### Tasks and exercises
[a] From the costume party post, extract the passage between "I re-read my" and "the main characters.", inclusive.
[b] According to the costume party post, how many words long was the material from last year that was re-read before NaNoWriMo?

### Given passage

=====

Lead up to October…
I’d decided many moons ago I wanted to have a costume party for my 30th, but I had too many options available for my costume and I couldn’t decide. So I spent a long time searching the web for amazing costume ideas, costume shops (the family friendly kind and even some of the ‘adult’ kind) and while searching I kept stumbling across these Faun or Satyr legs that people were making. They looked amazing and I kept thinking about how great it would be if I could get someone to make them for me. I researched it – they were quite expensive – so I forgot about them. I kept searching. I’d decided I was going to dress up as a Geisha, Ursula from The Little Mermaid, Belle from Beauty and the Beast, a vampire queen and many, many others.
Over the months leading up to my party in September I picked a costume, would go to find the parts needed, couldn’t find them and have to start the process over again. I kept running into these amazing photos of the Satyr legs and horns and what not and kept getting drawn to them. I started stockpiling the photos of these half goat men and women with legs and hooves and horns. I think people would have thought I’d gone a bit loopy if they’d seen my browsing history. Finally, we got to about 6 weeks out from the party and I needed to decide. I picked the Satyr.
I’d found a fantastic YouTube video showing the steps on how to make the legs and the same person had a video on how to make a pair of hooves from shoes that meant I wouldn’t be in scarily high, high heels all night.
So I spent 6 weeks frantically making the inner legs to get the shape, cutting up shoes, covering them with wire, then layering car bondo on it and sanding it back and then painting it. I created horns and sewed fur material, played with and shaped foam and many other things.
The finished product:
October was recovery from my 30th in September and the mad rush of crafty creativeness I lumped upon myself for my costume. I read a few books, took part in a few reading challenges on GoodReads and generally had a pleasant time. I put some effort into my school work and just kept on trucking.
I’d decided that I was going to partake in NaNoWriMo again given I didn’t get to finish it last year. This year I wanted to win, I wanted to use the month to create something worth being proud of. Something I plan to dedicate to my grandfather.
I re-read my previous material from last year – all 17,000 words. It provided a solid grounding for the new work that was about to begin, but it also highlighted just how much I wanted to change about it too. I had new ideas that fused with the old ones and became better.
The start of November saw me revamp the beginning of my novel. I broke away from the first scene I’d always planned to have as the opener, the one I’d written last year. I calmed it down a little, worked on some world building and I introduced two of the main characters.

=====

### Raw data
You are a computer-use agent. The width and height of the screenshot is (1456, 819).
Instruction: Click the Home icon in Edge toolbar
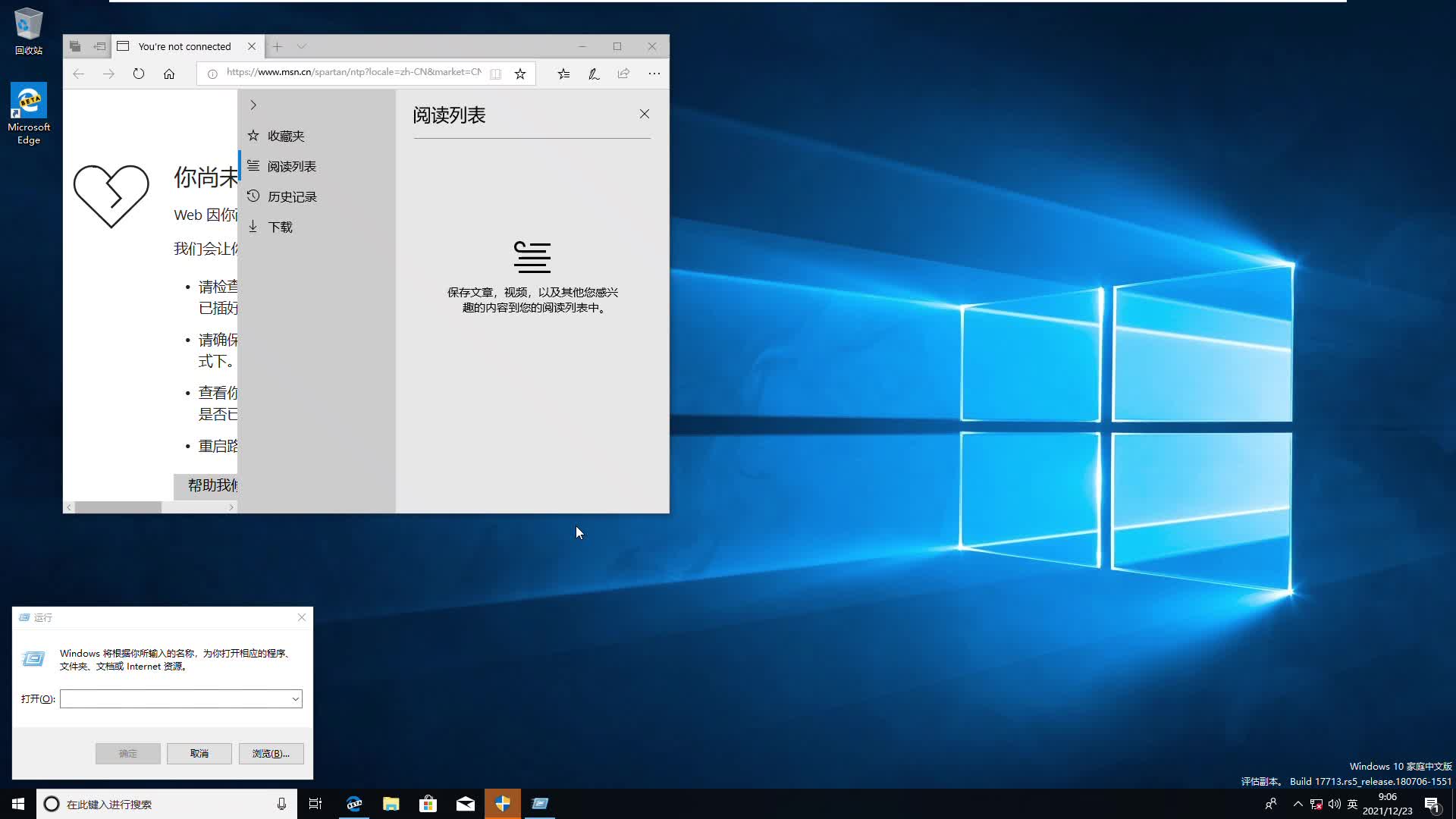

=====

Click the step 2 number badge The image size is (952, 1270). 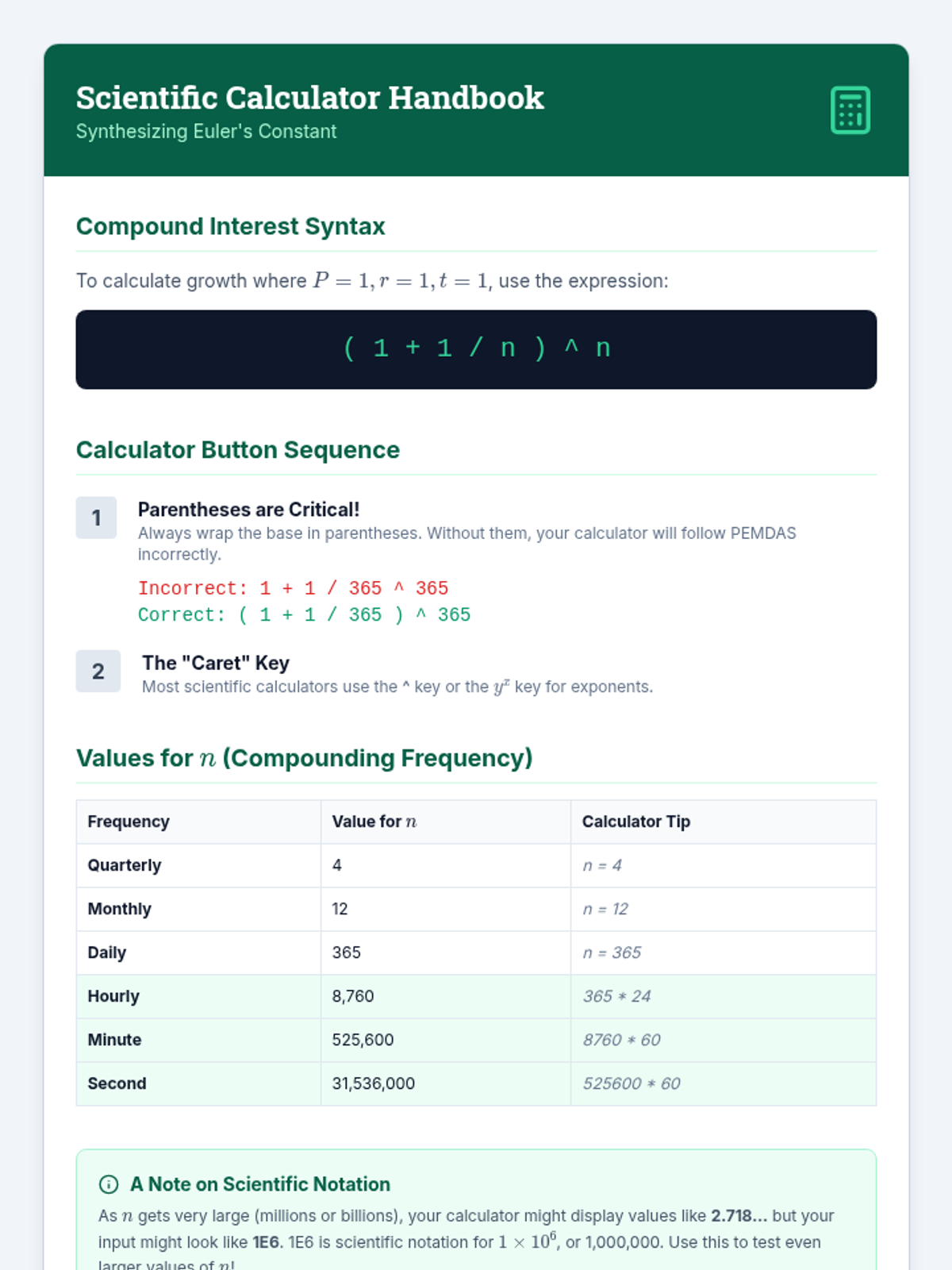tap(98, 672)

=====

### Worked solutions
[a]
I re-read my previous material from last year – all 17,000 words. It provided a solid grounding for the new work that was about to begin, but it also highlighted just how much I wanted to change about it too. I had new ideas that fused with the old ones and became better.
The start of November saw me revamp the beginning of my novel. I broke away from the first scene I’d always planned to have as the opener, the one I’d written last year. I calmed it down a little, worked on some world building and I introduced two of the main characters.

[b] 17,000 words.